Plt Kepala Dinas Koperasi, Usaha Mikro, Perindustrian, dan Perdagang (Diskumperindag) Kota Batu Dian Fachroni turut membenarkan terkait adanya penyelidikan dari Kejaksaan Negeri Kota Batu terkait dugaan tindak pidana korupsi terkait pengelolaan jual beli kios dan los Pasar Induk Among Tani Kota Batu.
"Iya benar sesuai tujuannya (di dokumen surat pemanggilan), ada indikasi jual beli kios dan los pada saat proses-proses relokasi dan pedagang masuk ke Pasar Induk Among Tani Kota Batu, sekitar tahun 2023-2024," kata Dian saat dihubungi detikJatim, Minggu (5/4/2026).

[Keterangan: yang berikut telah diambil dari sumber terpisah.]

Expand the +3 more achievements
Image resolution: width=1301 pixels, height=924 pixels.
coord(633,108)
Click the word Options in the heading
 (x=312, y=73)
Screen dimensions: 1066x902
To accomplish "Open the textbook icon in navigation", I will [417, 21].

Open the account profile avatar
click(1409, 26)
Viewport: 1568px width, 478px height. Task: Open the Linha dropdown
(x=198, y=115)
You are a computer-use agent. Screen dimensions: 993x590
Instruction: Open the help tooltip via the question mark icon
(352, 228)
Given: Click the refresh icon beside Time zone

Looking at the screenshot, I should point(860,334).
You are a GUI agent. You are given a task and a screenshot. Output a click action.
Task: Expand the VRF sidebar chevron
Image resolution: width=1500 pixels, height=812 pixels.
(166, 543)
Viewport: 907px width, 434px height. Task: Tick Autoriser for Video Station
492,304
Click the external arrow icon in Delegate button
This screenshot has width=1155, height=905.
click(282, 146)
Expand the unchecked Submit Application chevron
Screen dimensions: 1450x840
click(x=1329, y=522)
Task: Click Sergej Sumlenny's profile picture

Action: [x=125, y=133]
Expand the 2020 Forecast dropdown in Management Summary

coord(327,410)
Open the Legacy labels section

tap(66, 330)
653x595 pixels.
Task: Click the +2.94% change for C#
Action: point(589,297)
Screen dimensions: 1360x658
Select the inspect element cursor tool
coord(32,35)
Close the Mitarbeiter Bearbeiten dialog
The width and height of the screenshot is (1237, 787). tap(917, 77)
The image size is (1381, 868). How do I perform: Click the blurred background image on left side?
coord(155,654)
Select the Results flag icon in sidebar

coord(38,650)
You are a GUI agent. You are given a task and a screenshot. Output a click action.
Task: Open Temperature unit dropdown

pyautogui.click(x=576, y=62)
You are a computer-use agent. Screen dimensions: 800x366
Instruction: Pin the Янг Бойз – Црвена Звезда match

Dian menyebut bahwa dalam surat pemanggilan yang beredar, ada belasan koordinator pedagang pasar Induk Among Tani Kota Batu yang diminta untuk datang ke kantor Kejaksaan Negeri Kota Batu pada 7-8 April 2026. Namun, secara detail, siapa saja yang dipanggil, Dian mengaku tidak mengetahuinya.
"Iya, Selasa sama Rabu. Itu koordinator zona yang dipanggil. Di pasar itu kan ada zona-zona, ada zona sayur, zona 1 sampai 9. Yang diundang itu koordinator zona," terang pria yang juga menjabat sebagai Kepala Dinas Lingkungan Hidup Kota Malang itu.
Sementara itu reporter detikJatim mencoba untuk mengkonfirmasi kebenaran soal penyelidikan kasus tersebut kepada Kepala Seksi Intelijen Kejaksaan Negeri Kota Batu Wisnu Sanjaya. Namun, kami belum mendapatkan jawaban hingga berita ini tayang.